The so-called Mask of la Roche-Cotard, also known as the "Mousterian Protofigurine", is a purported artifact dated to around 75,000 years ago, in the Mousterian period. It was found in 1975 in the entrance of a cave named La Roche-Cotard, territory of the commune of Langeais (Indre-et-Loire), on the banks of the river Loire.
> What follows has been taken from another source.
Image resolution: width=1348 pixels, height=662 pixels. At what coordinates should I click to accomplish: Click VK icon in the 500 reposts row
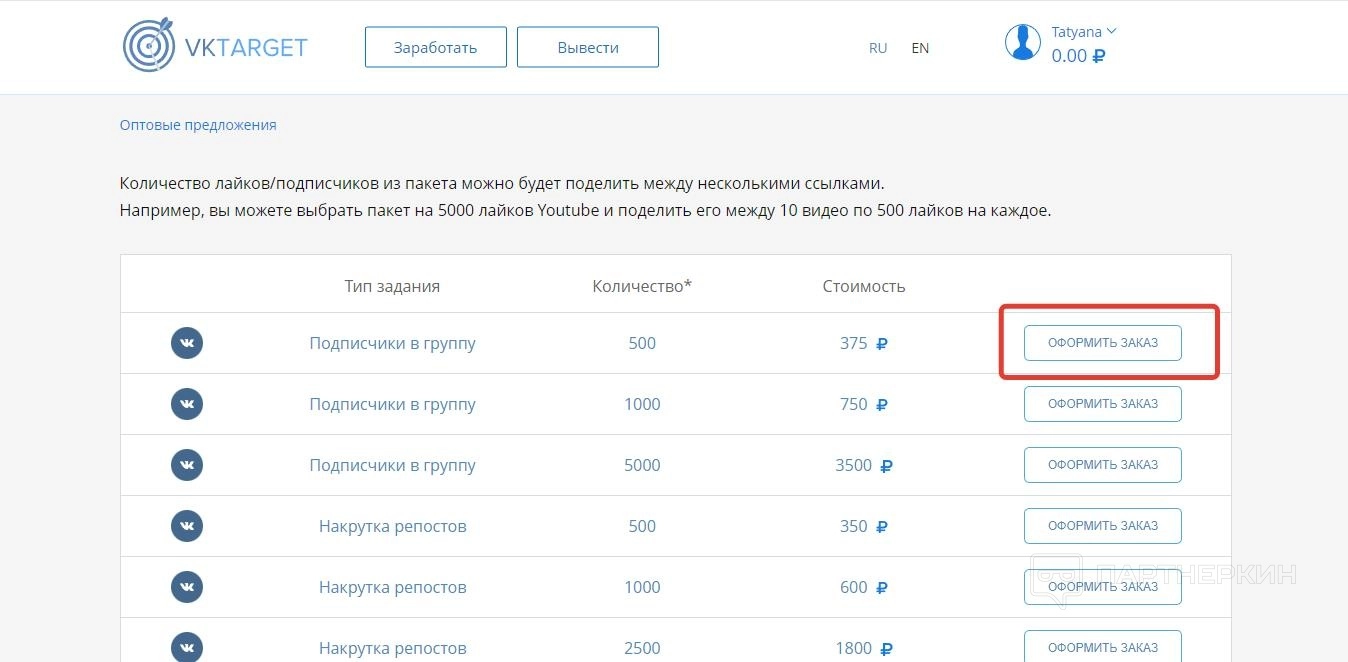pyautogui.click(x=187, y=526)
The artifact, possibly created by Neanderthal humans, is a piece of flat flint that has been shaped in a way that seems to resemble the upper part of a face.  A piece of bone pushed through a hole in the stone has been interpreted as a representation of eyes. Paul Bahn has suggested this "mask" is "highly inconvenient", as "It makes a nonsense of the view that clueless Neanderthals could only copy their cultural superiors the Cro-Magnons". Though this may represent an example of artistic expression in Neanderthal humans, some archaeologists question whether the artifact represents a face, and some suggest that it may be practical rather than artistic.

See also
Art of the Upper Paleolithic
Art of the Middle Paleolithic
List of Stone Age art

References

Further reading
M. Lorblanchet, La naissance de l'Art. Genèse de l'art préhistorique, Errances, 1999
Marquet J.-C., M. Lorblanchet, Le "Masque" moustérien de La Roche-Cotard, Langeais (Indre-et-Loire). Paléo, 2000, n° 12, p. 325-338.
Laurence Nicoud: L'art néandertalien: réalité et énigme. Archéologia (Paris): 407:6, January 2004
The Mousterian Protofigurine from La Roche-Cotard (France)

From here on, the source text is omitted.